Housing

Housing plans for young people 'written on napkins' by councils

A Westminster think tank wants a digital homelessness service to be introduced for young people to compensate for varying standards of housing help between councils

homelessness and Rough sleeping Alexander Baxevanis

The number of people deemed to be 'living on the streets' in London is now the highest since 2019. Image credit: Alexander Baxevanis/Flickr

Young people are facing a postcode lottery when they seek out housing support, new research has found, with the DWP’s approach to prevention slammed as merely a “box-ticking exercise”.

The report by Westminster think tank Reform showed that of the more than 100,000 16-24 year olds who went to their local housing service for help last year, basic information like date of birth was often missed – making it extremely difficult to identify vulnerable young people.

Experts blasted current homelessness legislation as “not hitting the mark”.

The quality of local housing authority plans also varied significantly between local authorities. Under the Homelessness Reduction Act 2017 (HRA), which came into force in April last year, councils have a duty to create a personalised housing plan (PHP) for anyone facing an imminent threat of homelessness.

Researchers found “huge variation” between areas in how effective PHPs were too, with “not all plans being well thought through or realistic”.

In one instance, a PHP was written on the back of a napkin.

Report co-author Dr Luke Heselwood said: “A year on, new homelessness legislation isn’t hitting the mark and too many vulnerable young people are not getting the support they desperately need.

“If ministers are serious about tackling youth homelessness then they need to provide more long-term funding and ensure all public services are engaged in prevention.”

Also under the HRA, public bodies like young offenders institutions, job centres and A&E departments are required to let local housing teams know if they think someone might be homeless or at risk of becoming homeless.

Reform’s analysis revealed that up to 22 per cent of young people referred in these instances were not actually homeless or at risk of it. In a quarter of local authorities, at least half of all referrals were incorrect.

And in seven per cent of cases, councils gave staff no ‘duty to refer’ training at all.

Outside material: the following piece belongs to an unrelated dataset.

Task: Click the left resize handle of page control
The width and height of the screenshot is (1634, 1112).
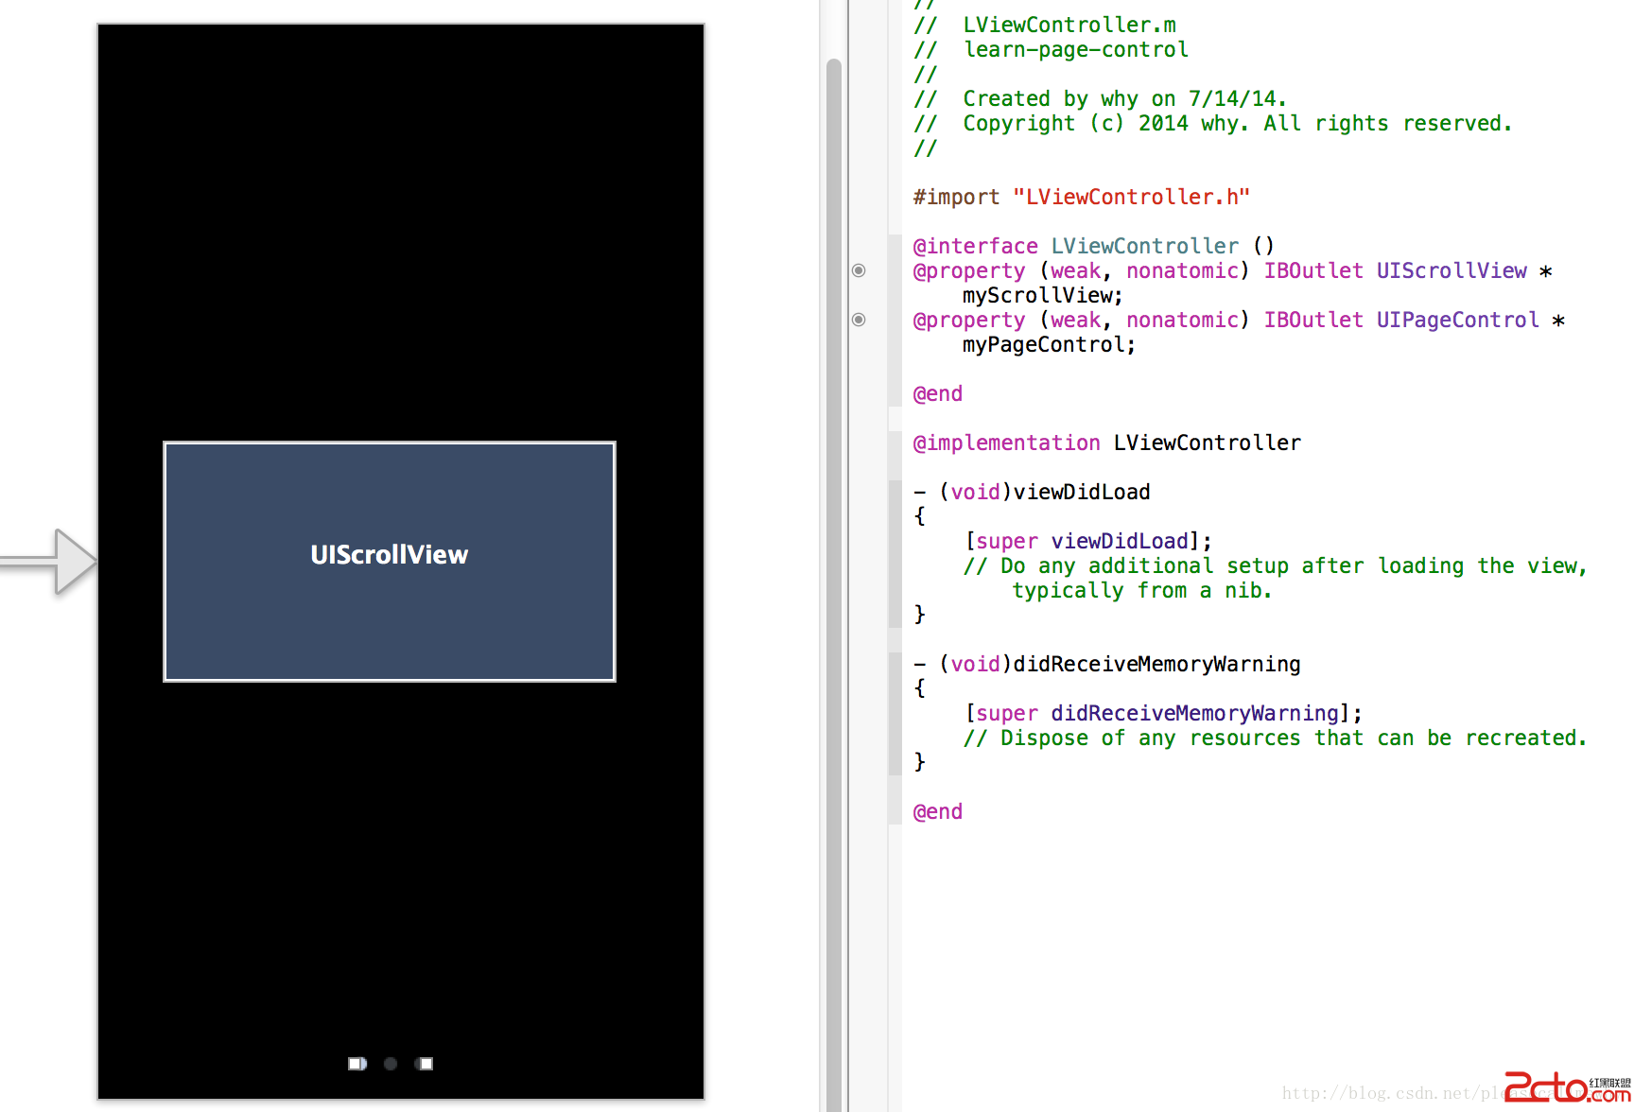Action: pyautogui.click(x=356, y=1064)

Experts are demanding services like hospitals and schools, which are likely to encounter young homeless people, to take more responsibility.

Housing benefit caps for under 35s and lower benefit rates for under 25s are making the youth homelessness crisis worse, the think tank said, and the government should review these policies urgently.

Short term grant funding has left local authorities trying to improve services “with a hand tied behind their backs”, the report showed.

The think tank wants a new digital national youth homelessness service to be introduced and made available to all young people, offering one-to-one chats and crisis messenger services, to reduce variations in service approaches between councils and ease the pressure on local housing teams.

Local Government Association housing spokesman Cllr Martin Tett said: “Behind every instance of homelessness lies an individual tragedy.

“More than 70,000 families and over 120,000 children are being housed in temporary and emergency accommodation, which is not good for them and unsustainable for councils, who are having to divert more of their funding away from preventing homelessness and towards supporting people in crisis.

“This report identifies a number of challenges for helping young people at risk of homelessness and it is crucial that government responds by adapting welfare reforms, enabling councils to build more homes, and properly funding councils to deliver services that end homelessness by preventing it happening in the first place.”